Surgery was not the solution. The solution was a trip to Denmark to start a 100-day course of antibiotics in conjunction with strict limitations on physical activity.
Melody recently completed her course of antibiotics and told me that her back is feeling the best it's been in a long time. She still has a long road ahead - the complete rehabilitation program usually takes around 2 years in total, but it has a 92% success rate.
*NOTE: this does not mean that if you have visible Modic changes on your MRI they are definitely the source of your low back pain. The plan of action should still be to identify your pain triggers and improve spine hygiene to reduce the stress on your spine. Sometimes this will be enough. However, sometimes, as in the case of Melody, it isn't.
Melody is an example of a fairly complex case where there were several factors contributing towards her pain. It only became clear that her Modic changes were the source of her pain once we had eliminated other factors.
4. John

John contacted me about his wife who had a severe scoliosis, and he wanted to know if I could help. After he explained to me about his wife's condition it seemed clear that although she had low back pain, her scoliosis appeared to be the root cause of this.
I recommended that his wife should see a Schroth practitioner before working with me. While I often have clients who have a mild scoliosis that's incidental to their low back pain, I am not a specialist in treating severe cases of scoliosis that are the primary cause of someone's pain. My policy is to refer out cases like these.
5. Dimitri

Dimitri is an amateur racing driver who competes in the 24h endurance race held in Dubai. He came to me with a disc bulge and low back pain that kept flaring up whenever he raced.

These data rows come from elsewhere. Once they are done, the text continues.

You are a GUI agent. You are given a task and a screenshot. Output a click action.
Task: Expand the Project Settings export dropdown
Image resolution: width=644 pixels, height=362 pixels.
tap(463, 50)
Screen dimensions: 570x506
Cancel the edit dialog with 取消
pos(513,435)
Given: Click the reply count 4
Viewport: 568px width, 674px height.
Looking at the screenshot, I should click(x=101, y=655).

It was clear during his assessment that his spine couldn’t tolerate shear – the forces that provoke one vertebra to slide forwards and backwards on the one below.

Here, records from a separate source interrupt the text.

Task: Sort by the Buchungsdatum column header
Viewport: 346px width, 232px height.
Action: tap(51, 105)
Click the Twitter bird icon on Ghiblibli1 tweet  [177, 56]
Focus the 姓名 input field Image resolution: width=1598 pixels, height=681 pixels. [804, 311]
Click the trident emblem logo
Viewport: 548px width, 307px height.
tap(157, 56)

This explained why he experienced pain when he braked hard in his car. With his legs and pelvis locked in place, braking forced his torso forward a short distance until the belts caught him.
Every hard stop was a little forward nudge of the vertebra at the level of his spine that couldn’t tolerate shear. Corner after corner. Lap after lap.

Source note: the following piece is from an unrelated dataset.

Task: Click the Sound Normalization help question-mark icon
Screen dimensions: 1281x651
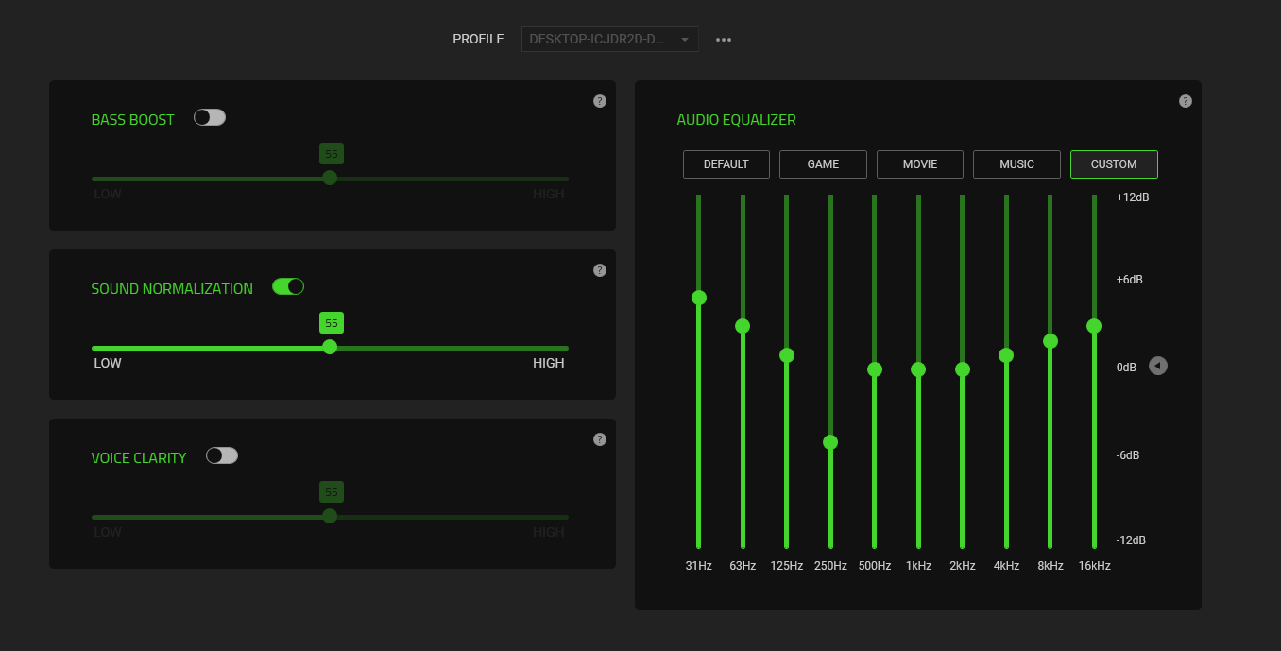Action: pos(599,270)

On top of that, he’s 6'2" in a tiny cockpit. Cramped hips, slightly flexed lower back, whole body vibrating and shunted around for hours. Not ideal conditions for a healing disc.
I explained to Dimitri that if he wanted his back to heal, he needed to eliminate ALL of his pain triggers, including racing his car. But stopping racing was out of the question for him.
So we tried to work around that. For six weeks we implemented a conservative program: building core endurance, tightening up spine hygiene, and getting rid of some of his gym exercises that were clearly making things worse.
He made fantastic progress and was doing well… until he got back in the car.
Unfortunately, the harsh reality is that sometimes your recovery plan doesn't align completely with what you want to do. And, it's not up to me to tell you what to sacrifice. You decide what you’re willing or not willing to give up. My job is to show you the cost, explain the trade-offs, and give you the best plan possible inside those boundaries.
But, you can't cheat physiology. If you don't provide your spine with the right conditions for it to heal, you shouldn't expect it to.
*All names have been changed to respect client anonymity.